With tax litigation becoming more prevalent in recent years, taxpayers are now faced with new issues.
One such issue is: when and to what extent will documents bearing an electronic signature be acceptable under the relevant tax legislation?
In this regard, section 255(2) of the Tax Administration Act No. 28 of 2011 (“TAA”) provides that the South African Revenue Service (“SARS”) may, in the case of a return or other document submitted in electronic format, accept an electronic or digital signature of a person as a valid signature for purposes of a tax act if a signature is required. Section 255(3) of the TAA then continues to state that if, in any proceedings under a tax act, the question arises whether an electronic or digital signature of such person was used with the authority of such person, it must be assumed, in the absence of proof to the contrary, that the signature was so used.
The terms “electronic signature” and “digital signature” are not defined in the TAA. However, these terms are defined in the Rules for electronic communication (“Rules”) which were promulgated under section 255(1) of the TAA in terms of GG 37940, Notice 644, on 25 August 2014.
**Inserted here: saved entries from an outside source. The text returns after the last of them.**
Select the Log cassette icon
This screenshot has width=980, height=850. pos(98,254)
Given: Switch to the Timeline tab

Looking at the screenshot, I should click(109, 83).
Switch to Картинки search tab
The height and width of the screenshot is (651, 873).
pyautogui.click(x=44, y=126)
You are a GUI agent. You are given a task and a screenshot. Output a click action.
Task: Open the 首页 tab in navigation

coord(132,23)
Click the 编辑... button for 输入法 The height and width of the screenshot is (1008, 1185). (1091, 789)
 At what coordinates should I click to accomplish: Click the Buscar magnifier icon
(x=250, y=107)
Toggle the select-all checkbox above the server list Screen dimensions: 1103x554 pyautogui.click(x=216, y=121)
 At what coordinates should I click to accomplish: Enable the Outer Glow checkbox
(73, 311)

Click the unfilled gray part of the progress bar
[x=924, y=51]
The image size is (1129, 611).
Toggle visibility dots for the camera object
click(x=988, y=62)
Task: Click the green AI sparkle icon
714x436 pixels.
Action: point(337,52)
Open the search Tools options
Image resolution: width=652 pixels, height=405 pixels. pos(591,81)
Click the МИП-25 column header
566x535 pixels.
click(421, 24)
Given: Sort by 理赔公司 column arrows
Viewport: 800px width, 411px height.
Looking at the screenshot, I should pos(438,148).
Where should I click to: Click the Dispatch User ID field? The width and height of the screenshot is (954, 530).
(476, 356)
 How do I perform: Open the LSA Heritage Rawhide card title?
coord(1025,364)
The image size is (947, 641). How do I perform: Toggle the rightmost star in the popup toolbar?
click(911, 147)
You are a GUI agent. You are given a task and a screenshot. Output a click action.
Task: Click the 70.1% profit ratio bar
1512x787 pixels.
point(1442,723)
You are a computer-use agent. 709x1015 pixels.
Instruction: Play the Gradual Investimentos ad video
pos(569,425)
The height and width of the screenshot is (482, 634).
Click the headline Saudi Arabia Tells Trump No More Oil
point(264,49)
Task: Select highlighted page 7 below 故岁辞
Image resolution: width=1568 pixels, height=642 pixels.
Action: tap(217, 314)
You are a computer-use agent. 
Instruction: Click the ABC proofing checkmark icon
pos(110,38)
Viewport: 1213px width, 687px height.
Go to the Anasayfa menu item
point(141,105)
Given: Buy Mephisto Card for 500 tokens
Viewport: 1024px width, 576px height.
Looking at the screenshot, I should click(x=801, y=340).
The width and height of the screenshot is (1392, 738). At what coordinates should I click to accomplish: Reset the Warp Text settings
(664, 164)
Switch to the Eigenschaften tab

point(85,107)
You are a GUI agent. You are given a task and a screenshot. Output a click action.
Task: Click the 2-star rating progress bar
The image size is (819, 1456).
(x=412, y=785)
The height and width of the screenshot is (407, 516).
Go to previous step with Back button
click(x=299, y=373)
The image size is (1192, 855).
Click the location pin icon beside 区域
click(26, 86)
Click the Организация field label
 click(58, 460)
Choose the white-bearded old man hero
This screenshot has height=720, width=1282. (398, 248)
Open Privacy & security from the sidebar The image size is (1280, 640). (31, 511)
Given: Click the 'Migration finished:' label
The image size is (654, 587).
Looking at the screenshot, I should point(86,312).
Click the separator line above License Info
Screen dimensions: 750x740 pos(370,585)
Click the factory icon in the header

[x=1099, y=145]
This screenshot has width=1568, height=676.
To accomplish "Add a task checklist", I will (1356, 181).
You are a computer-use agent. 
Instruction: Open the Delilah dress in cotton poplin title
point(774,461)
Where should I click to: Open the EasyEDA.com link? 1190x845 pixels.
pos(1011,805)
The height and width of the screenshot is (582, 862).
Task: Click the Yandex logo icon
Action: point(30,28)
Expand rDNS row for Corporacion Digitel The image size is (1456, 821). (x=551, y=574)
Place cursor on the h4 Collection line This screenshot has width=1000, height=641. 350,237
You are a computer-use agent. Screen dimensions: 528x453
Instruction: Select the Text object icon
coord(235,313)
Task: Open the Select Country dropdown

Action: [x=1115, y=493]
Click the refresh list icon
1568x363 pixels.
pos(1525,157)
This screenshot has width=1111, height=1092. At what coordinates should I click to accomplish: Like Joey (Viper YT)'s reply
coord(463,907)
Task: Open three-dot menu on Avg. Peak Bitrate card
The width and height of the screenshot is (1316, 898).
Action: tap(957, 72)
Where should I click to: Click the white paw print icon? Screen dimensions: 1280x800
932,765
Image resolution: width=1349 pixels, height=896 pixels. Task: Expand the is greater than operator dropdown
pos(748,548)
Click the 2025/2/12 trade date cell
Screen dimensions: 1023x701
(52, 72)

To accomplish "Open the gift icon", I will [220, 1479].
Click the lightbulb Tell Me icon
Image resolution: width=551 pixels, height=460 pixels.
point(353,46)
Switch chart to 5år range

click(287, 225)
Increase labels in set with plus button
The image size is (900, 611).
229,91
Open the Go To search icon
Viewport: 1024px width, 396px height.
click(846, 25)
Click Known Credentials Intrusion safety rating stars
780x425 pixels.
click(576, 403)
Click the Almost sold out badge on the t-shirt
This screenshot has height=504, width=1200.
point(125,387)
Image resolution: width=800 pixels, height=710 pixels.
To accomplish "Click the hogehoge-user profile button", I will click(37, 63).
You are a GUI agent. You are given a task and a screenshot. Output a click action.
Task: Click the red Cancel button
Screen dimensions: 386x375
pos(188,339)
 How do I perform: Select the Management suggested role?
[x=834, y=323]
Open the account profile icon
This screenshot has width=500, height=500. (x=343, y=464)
A “digital signature” is defined in Rule 1 to have the meaning assigned to an “electronic signature”. “Electronic signature”, is in turn, defined through ascribing a meaning thereto in relation to a “registered user” and an “electronic communicator”.
On page 36 of the SARS Electronic Communications Guide (“SARS Guide”), the TAA mentions both electronic and digital signatures, but because these terms are not necessarily interchangeable in terms of the Rules, when the TAA refers to a digital signature, it is specifically in the context of identification. In addition, the SARS Guide provides on page 13 that the concept of a digital signature is often used to denote encryption rather than a signature for identification purposes.
The meaning of electronic signature in relation to registered users
In this context “electronic signature” means the user ID and access code of the user and the date and time that the electronic filing transaction was received by the information system of SARS. A “user ID” is the unique identification created in compliance with the requirements of Rule 6 and used by a registered user in order to access the user’s electronic filing page. Further, an “access code” means a series of numeric characters, alphabetic characters, symbols or a combination thereof, associated with an individual user ID.
The meaning of electronic signature in relation to electronic communicators
In this context, “electronic signature” refers to data attached to, incorporated in, or logically associated with other data which is intended by the electronic communicator to serve as a signature. An “electronic communicator” is a person that is obliged to or has elected to communicate with SARS in electronic form or is a person who is a registered user, for example, a registered tax practitioner registered under Rule 5.
Rule 7 specifically deals with electronic signatures and states that, other than the use of a user ID and access code for the signing of electronic filing transactions, if a provision of a tax act requires a document to be signed by or on behalf of an electronic communicator, that signing may be effected by means of an electronic signature if the electronic signature is:
- uniquely linked to the signatory;
- capable of identifying the signatory and indicating the signatory’s approval of the information communicated;
- capable of being accepted by the computers or equipment forming part of the information system of SARS; and
- reliable and appropriate for the purpose for which the information was communicated.
Rule 7 of the Rules further states that when considering the use of an electronic signature, an electronic communicator must specifically consider the level of confidentiality, authenticity, evidential weight and data integrity afforded by the signature.
According to the SARS Guide at page 36, “because an electronic signature can be an electronic image of a signature, a symbol or even a typed name at the bottom of an e-mail, the simple act of signing on the dotted line may be slightly more challenging within the electronic environment. The challenge, of course, is that of confidentiality and security, including authenticity, evidential weight and data integrity.”
In light of the above, in our view, it may be argued that the information contained at the bottom of an email meets the requirements set out in Rule 7 of the Rules and if the sender of an email is someone who has elected to communicate with SARS in electronic form, an unsigned document attached to the email would constitute data attached to other data which is intended by the electronic communicator to serve as a signature.